Regulatory pressure is also mounting from abroad. The European Union’s deforestation regulation, which requires commodity importers to verify that products are not linked to deforestation, is reshaping supply chain requirements across the sector.
For African processors, this presents a dual challenge: compliance demands significant investment in traceability systems, yet it also creates an opportunity to differentiate African-origin, sustainably sourced cocoa products as premium goods in the global market.
The Human Dividend
Beyond the macroeconomics, the stakes are deeply personal for millions of smallholder farmers who remain the backbone of West African cocoa production. Despite generating the raw material upon which a vast global industry depends, most cocoa farmers earn incomes that hover near or below the poverty line.
Increasing local processing – and, ultimately, local manufacturing of finished chocolate – is projected to create tens of thousands of formal jobs while creating new demand channels that could meaningfully improve farmgate prices over time.

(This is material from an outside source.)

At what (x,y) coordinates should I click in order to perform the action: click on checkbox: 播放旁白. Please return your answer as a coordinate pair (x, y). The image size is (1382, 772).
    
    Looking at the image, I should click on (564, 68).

The cocoa sector’s transformation is neither inevitable nor guaranteed. It will require sustained political will, strategic private investment, and international trade relationships that reward – rather than penalize – industrial development in producing nations.

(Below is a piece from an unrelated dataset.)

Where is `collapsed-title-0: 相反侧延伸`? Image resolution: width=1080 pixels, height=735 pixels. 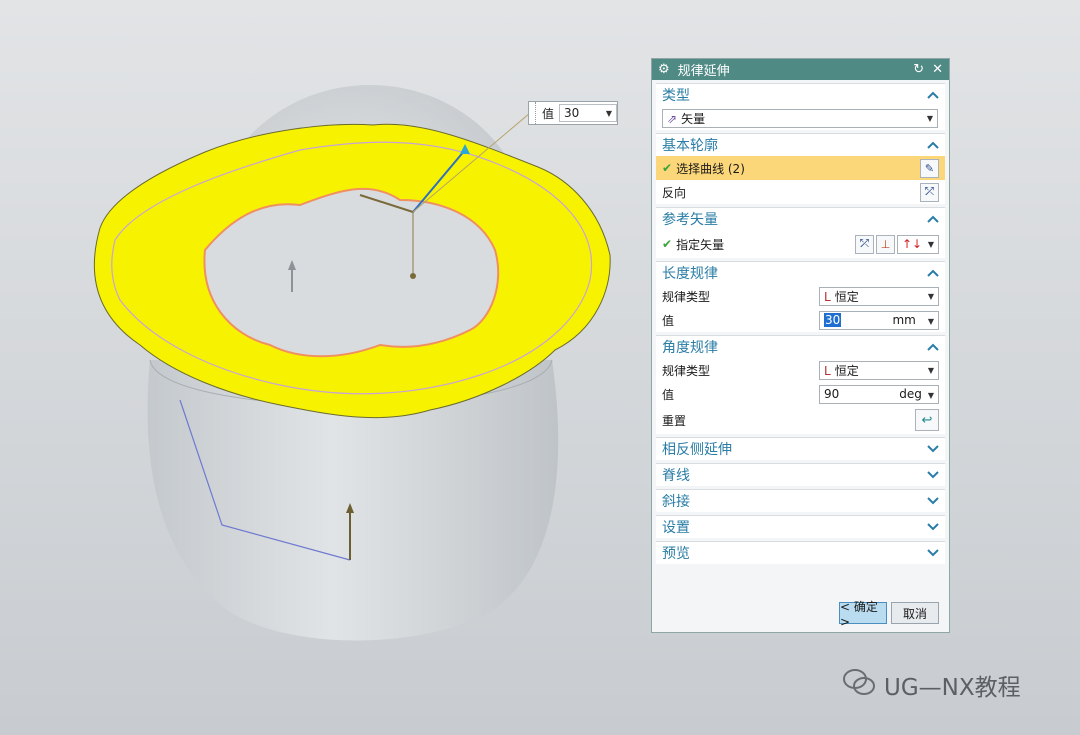 collapsed-title-0: 相反侧延伸 is located at coordinates (697, 450).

But the direction is clear, and the momentum is building. Africa did not merely plant the seeds of the global chocolate industry. It is now determined to harvest the profits, too.
Mark-Anthony Johnson is the founder and CEO of JIC Holdings, a global asset and investment management firm founded in 2009. With over 30 years of experience and strong ties to Africa, his investments span mining, infrastructure, power, shipping, commodities, agriculture, and fisheries. He is currently focused on developing farms across Africa, aiming to position the continent as the world’s breadbasket.